- **OBJETIVO**
Transcreva, sem qualquer alteração, o trecho do artigo a seguir que começa pelas palavras que contêm "## amistad2008" e termina em "mesma quem escreveu.".

- **ARTIGO**
------------------------------------------------
Fulano en español??? Cada vez se complica más


----------



## Tomby

amistad2008 said:


> Fulano en español??? Cada vez se complica más


Amistad, é como você disse na resposta #3: _"Fulano, Zutano y Mengano" _e Perengano. Os mais usados são: Fulano e Mengano.
Cumprimentos!
TT.


----------



## Giorgio Lontano

amistad2008 said:


> Fulano en español??? Cada vez se complica más


 
Mas Fulano é o cara mais famoso!  

Não tem por quê ser complicado Amistad, é só começar: “Fulano, Mengano...” já depois o pessoal vai entender. Eu nunca tinha ouvido “Citano” por exemplo, mas se alguém falasse dele depois de mencionar ao Fulanão, eu ia saber que é seu irmão também.

Abraços.


M


----------



## amistad2008

Tombatossals said:


> Amistad, é como você disse na resposta #3: _"Fulano, Zutano y Mengano" _e Perengano. Os mais usados são: Fulano e Mengano.
> Cumprimentos!
> TT.


 
É mesmo, Tombatossals ... Me confundi tanto que nem lembrei que fui eu mesma quem escreveu.

Valeu



Giorgio Lontano said:


> Mas Fulano é o cara mais famoso!
> 
> Não tem por quê ser complicado Amistad, é só começar: “Fulano, Mengano...” já depois o pessoal vai entender. Eu nunca tinha ouvido “Citano” por exemplo, mas se alguém falasse dele depois de mencionar ao Fulanão, eu ia saber que é seu irmão também.
> 
> Abraços.
> 
> 
> M


 
Certo, certo... já está anotado.

Valeu


----------
------------------------------------------------
- **TRECHO DOS DADOS**

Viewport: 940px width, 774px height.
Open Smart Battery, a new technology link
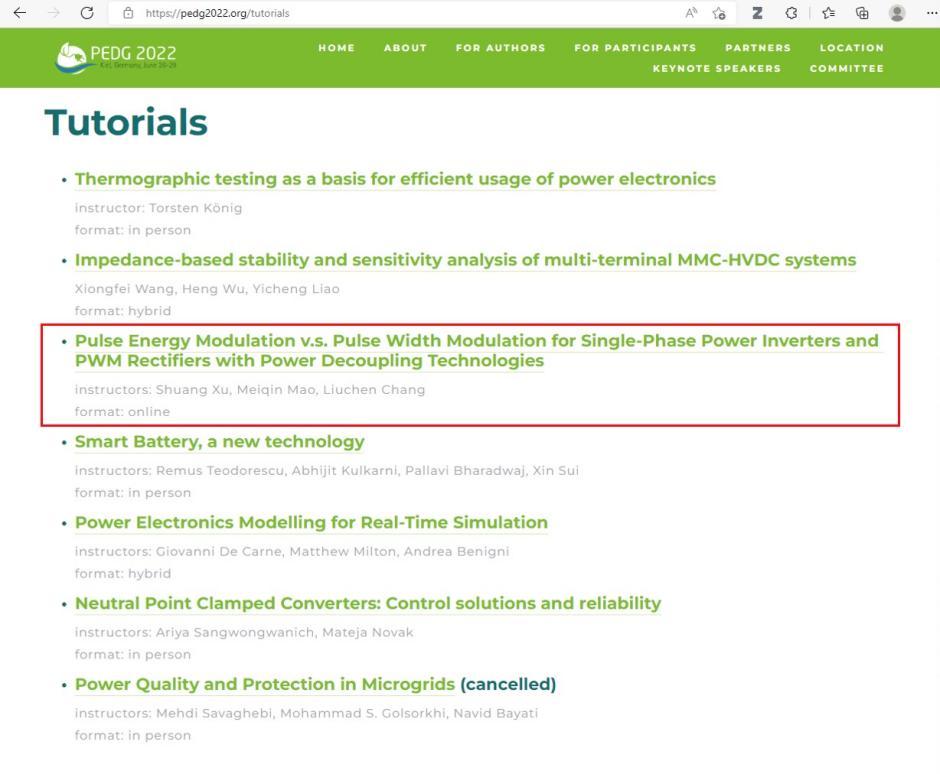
------------------------------------------------
- **TAREFA CONCLUÍDA**
## amistad2008

Tombatossals said:


> Amistad, é como você disse na resposta #3: _"Fulano, Zutano y Mengano" _e Perengano. Os mais usados são: Fulano e Mengano.
> Cumprimentos!
> TT.


 
É mesmo, Tombatossals ... Me confundi tanto que nem lembrei que fui eu mesma quem escreveu.